This book interrogates the centrality of the state in contemporary cultural policy in Korea. Indeed, a few researchers have pointed this out by referring to ‘developmental’, ‘developmental state’ or ‘developmentalism’ and have noted the historical persistence of the strong state in the affairs of culture (J.-E. Chung 2012; Jin 2014; C. Kim 2017). The notion of ‘developmental state’ was coined in the studies of Asian economic development and industrial policy and highlights the state’s strategic leadership in the economic catch-up process in countries such as Japan, Korea, Taiwan and Singapore (Johnson 1999; White 1988; Woo-Cumings 1999).1 In Korea, the running of the developmental state was assisted by the government’s top-down ideological imposition and harsh cultural control, which in turn were justified by the country’s spectacular economic performance. Thus, evaluating the developmental state is always a highly politicised and divisive topic as there are attempts to demystify the neoclassical economic thinking by pinpointing the effectiveness of state-driven economic industrialisation on the one hand, and those who criticise the democracy deficiency and the exploitation of labour in the industrialisation process on the other hand.2
Removing the ideological, political and social baggage from the concept of developmental state and defining it rather neutrally as a state that plays a strategic role in economic development and prioritises economic goals over other public policy goals might be possible for economists and public policy researchers (e.g. H.-j. Kwon 2005). However, such conceptual neutralisation would not be a comfortable option for cultural policy commentators who are conscious of how much culture was supressed by and utilised for the authoritarian regime of the Korean developmental state (see Chapter 3). Instead of overstretching the analytical capacity of the notion of developmental (state), therefore, this book regards it as narrowly associated with the country’s state-led economic management implemented by authoritarian governments from the 1960s to the late 1980s.
This book defines contemporary Korea as a ‘new patron state’ that has developed a distinctive cultural policy, in which democratic, neoliberal and globalist agendas have been actively articulated within the statist policy framework. The new patron state in Korea not only defies ‘the myth of the powerless state’ in the era of neoliberalisation and globalisation (Weiss 1998), but it also appears to challenge the tendency in cultural policy studies to associate the strong state with either a fascist or communist cultural policy in the past (i.e. the danger of the state), or the legitimacy crisis of the post-war cultural policies in Western welfare states (i.e. the failure and decline of the state).
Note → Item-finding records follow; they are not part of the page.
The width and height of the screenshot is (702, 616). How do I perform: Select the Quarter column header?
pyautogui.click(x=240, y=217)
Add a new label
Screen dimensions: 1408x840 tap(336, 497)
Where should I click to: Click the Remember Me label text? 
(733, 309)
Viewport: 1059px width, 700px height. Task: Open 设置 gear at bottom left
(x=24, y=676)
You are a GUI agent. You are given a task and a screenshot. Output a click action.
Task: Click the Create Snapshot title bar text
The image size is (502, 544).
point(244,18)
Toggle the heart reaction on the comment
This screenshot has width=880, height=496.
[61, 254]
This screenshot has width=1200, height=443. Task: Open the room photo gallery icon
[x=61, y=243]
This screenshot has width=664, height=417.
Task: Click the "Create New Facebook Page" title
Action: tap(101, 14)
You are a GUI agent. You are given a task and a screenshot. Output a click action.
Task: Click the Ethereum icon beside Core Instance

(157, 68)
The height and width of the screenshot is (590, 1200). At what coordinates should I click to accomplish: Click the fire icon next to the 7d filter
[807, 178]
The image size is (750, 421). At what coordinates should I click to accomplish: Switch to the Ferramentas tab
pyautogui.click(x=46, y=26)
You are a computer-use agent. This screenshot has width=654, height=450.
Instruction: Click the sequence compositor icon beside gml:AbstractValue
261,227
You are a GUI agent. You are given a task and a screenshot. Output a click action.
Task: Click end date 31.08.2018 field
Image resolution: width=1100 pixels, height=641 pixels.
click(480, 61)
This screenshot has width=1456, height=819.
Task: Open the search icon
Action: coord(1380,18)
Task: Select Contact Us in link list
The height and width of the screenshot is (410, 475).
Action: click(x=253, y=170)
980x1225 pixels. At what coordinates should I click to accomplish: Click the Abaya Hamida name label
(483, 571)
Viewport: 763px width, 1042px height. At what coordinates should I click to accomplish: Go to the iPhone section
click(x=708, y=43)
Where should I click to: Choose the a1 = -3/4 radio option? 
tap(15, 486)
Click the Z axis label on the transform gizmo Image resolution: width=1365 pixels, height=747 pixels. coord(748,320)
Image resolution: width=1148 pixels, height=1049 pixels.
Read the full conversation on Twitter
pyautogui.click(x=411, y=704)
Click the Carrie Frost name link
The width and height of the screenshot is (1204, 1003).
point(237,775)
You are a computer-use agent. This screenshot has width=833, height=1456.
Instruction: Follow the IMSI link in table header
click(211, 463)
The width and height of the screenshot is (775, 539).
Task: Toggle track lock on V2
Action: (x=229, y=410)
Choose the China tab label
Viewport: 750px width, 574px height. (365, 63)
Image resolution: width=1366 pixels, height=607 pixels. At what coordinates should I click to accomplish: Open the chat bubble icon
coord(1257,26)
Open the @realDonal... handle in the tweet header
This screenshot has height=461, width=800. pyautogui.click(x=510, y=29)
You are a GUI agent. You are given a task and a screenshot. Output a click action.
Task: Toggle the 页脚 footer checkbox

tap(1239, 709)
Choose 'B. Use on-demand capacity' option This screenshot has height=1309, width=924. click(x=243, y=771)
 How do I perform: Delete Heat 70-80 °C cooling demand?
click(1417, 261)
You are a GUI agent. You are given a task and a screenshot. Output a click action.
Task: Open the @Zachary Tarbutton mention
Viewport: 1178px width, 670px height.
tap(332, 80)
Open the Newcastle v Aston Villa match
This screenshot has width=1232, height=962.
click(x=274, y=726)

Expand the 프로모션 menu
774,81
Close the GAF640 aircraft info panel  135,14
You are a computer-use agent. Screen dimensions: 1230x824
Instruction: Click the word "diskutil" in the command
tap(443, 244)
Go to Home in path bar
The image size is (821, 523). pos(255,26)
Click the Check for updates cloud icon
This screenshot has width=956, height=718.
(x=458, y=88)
Apparently, understanding Korean contemporary cultural policy requires thinking beyond the binary view of state vs. market, state vs. civil society and national vs. global because it is underpinned by the intricate co-workings between those supposedly opposing forces. The new patron state in Korea that has emerged since 1987 shows both similarity and dissimilarity with its equivalents in the existing patron states. Cultural control was replaced by cultural freedom; however, the top-down and hands-on approach to culture has continued. Culture is now perceived as an autonomous professional field; yet, it is still tightly coupled with state agendas while its institutional autonomy is weak. The forced cultural consensus was dispelled but cultural policy after the democratisation has failed to become ‘the politics of society’, where the rationale of cultural policy is debated within the broader context of social conditions and their changes and members of society develop a consensus on social meanings, values and functions of culture (Wesner 2010: 436). Instead, the Korean society quickly embraced an economic consensus of culture that justifies the government’s application of state-led industrial strategies to the field of culture and, hence, eventually leads to the ‘post-culturalisation’ of cultural policy itself.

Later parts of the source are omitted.